Ce n’est pas parce qu’on y entend (brièvement) des musiques de Mozart (Vingt‑troisième Concerto pour piano), de Beethoven (Ouverture d’Egmont), de Mendelssohn (Ouverture Les Hébrides), de Rossini (Le Barbier de Séville), de Verdi (« Chœur des esclaves » de Nabucco), de Debussy (Prélude à l’après‑midi d’un faune), de Ravel (Boléro), de Mahler (Troisième Symphonie), pages éventuellement arrangées, ou du contemporain Michel Petrossian (Quadrature I et II) que l’on évoque ici ce film présenté à Cannes en juin dernier et qui vient de sortir mais, malgré ses côtés caricaturaux un brin irritants, parce qu’y sont traités sous la forme d’une comédie très plaisante, le monde de la musique classique et même le rôle fédérateur de toutes les musiques.


Thibaut est un pianiste et chef d’orchestre renommé chez qui la médecine diagnostique une leucémie nécessitant une greffe urgente de moelle osseuse. Seul un frère improbable et oublié peut la lui fournir. Or, il se trouve que ce dernier, modeste employé de cantine scolaire, est aussi musicien mais dans une fanfare du Nord de la France où il joue du trombone. La chirurgie et surtout la musique vont les rapprocher.


La caricature va encore une fois dans le même sens, sur fond de déterminisme social simpliste inspiré par Pierre Bourdieu. C’est le côté autant convenu qu’irritant du film, vu déjà mille fois. Le chef d’orchestre habite ainsi la ville huppée de Meudon et son frère, forcément, le « Nooord ». Il y a donc du Bienvenue chez les Ch’tis de Dany Boon et de La vie est un long fleuve tranquille d’Etienne Chatiliez dans le scénario. Parallèlement, il y a, d’un côté, la musique dite « savante », expression qu’on persiste un peu partout à employer malgré sa prétention et le mépris qu’elle induit pour les autres musiques, et, de l’autre, la musique populaire, défendue dans le film par un type apparemment un peu bas de plafond, « popu », au vocabulaire limité, à l’occasion grossier d’ailleurs, pour qui la musique classique est à la fois inaccessible et incarnée par un personnage qu’il perçoit comme un intellectuel, bourgeois, tête à claque de premier de la classe, avec qui il n’a décidément rien à faire. Le panorama n’est d’une certaine façon pas bien éloigné de celui d’Intouchables d’Olivier Nakache et Eric Toledano, autre conte sur les barrières sociales : comme on s’y attend, les deux mondes vont apprendre à se connaître. Mais ici, en partie, grâce à la musique.

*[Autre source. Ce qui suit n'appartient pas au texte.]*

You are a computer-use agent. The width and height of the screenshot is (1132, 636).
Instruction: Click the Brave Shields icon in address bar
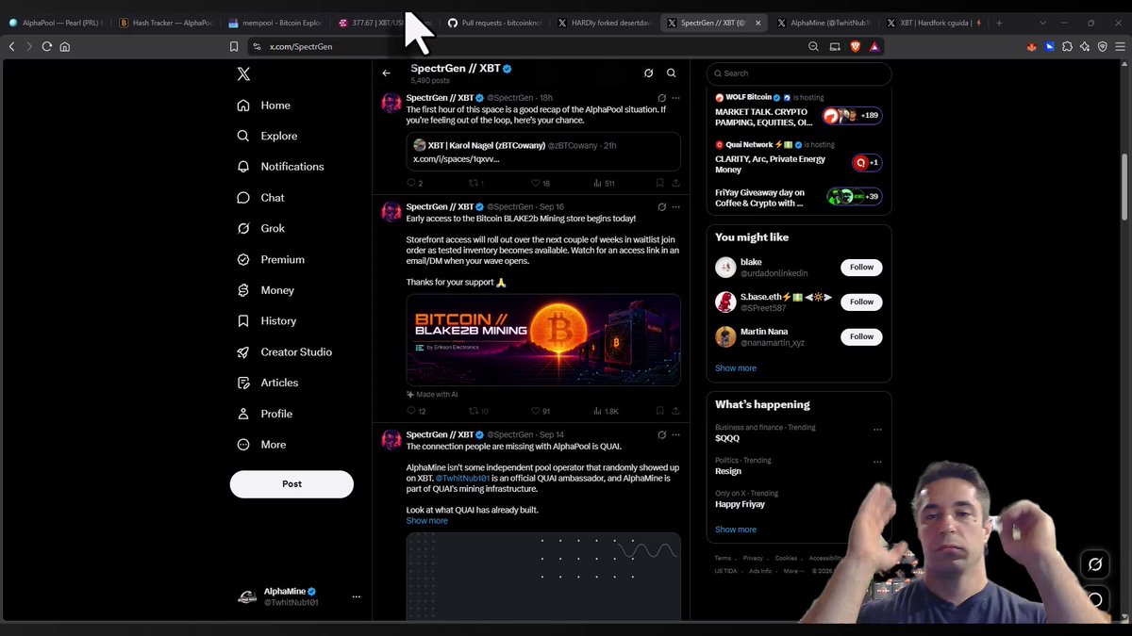pyautogui.click(x=855, y=46)
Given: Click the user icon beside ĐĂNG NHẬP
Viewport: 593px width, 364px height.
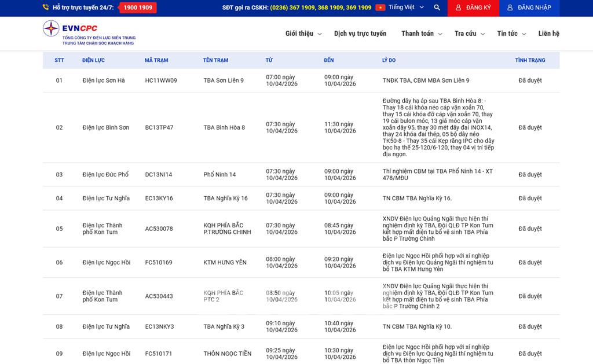Looking at the screenshot, I should coord(510,8).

Le film joue sur cette caricature sociale à la fois de base et éculée, pour la retourner et militer en faveur d’un autre abolissement, celui des frontières musicales. S’il est pétri de bons sentiments, il aborde, sous l’humour fondé comme beaucoup d’autres films sur l’opposition de deux personnages centraux (La Traversée de Paris, La Grande Vadrouille...), un vrai sujet, au‑delà du thème de l’inné auquel on ne peut échapper (la moelle épinière) et de l’acquis (la culture), celui de la musique qui réunit et surtout du soutien à toutes les formes de musique, voie possible pour l’accès au monde du classique, plus complexe à défaut d’être supérieur. Le film en lui‑même fait d’ailleurs probablement partie de cette voie car la comédie, bien enlevée, sensible et remarquablement interprétée devrait être populaire. Il semble d’ailleurs effectuer un démarrage... en fanfare.


Le scénario est, il est vrai, bien ficelé. Il joue sur les cordes de l’humour et de la sensibilité, sans s’appesantir sur le volet médical de l’histoire, avec deux personnages fracassés, quoique de façon différente, par la vie et interprétés par deux acteurs épatants, formidables de naturel. L’un est moins hautain qu’on pourrait croire ; l’autre, à l’oreille absolue, plus musicien qu’il le croit lui‑même. Mais ici on voudrait surtout souligner la qualité de la présentation des nombreuses répétitions, tant de la fanfare que de l’orchestre symphonique, qui émaillent l’histoire. Le spectateur est plongé au sein même des ensembles de musiciens. La gestique du chef est notamment tout à fait convaincante. Rien n’est empesé ou trop propre. On sait y jouer faux ou pas ensemble. On tourne les pages des partitions, on les annote. Les spectateurs peuvent ainsi voir de la musique qui se fait, qui se travaille, et ce que signifie la pratique collective comme on dit dans les conservatoires. C’est à la fois réaliste, convaincant et finalement enthousiasmant.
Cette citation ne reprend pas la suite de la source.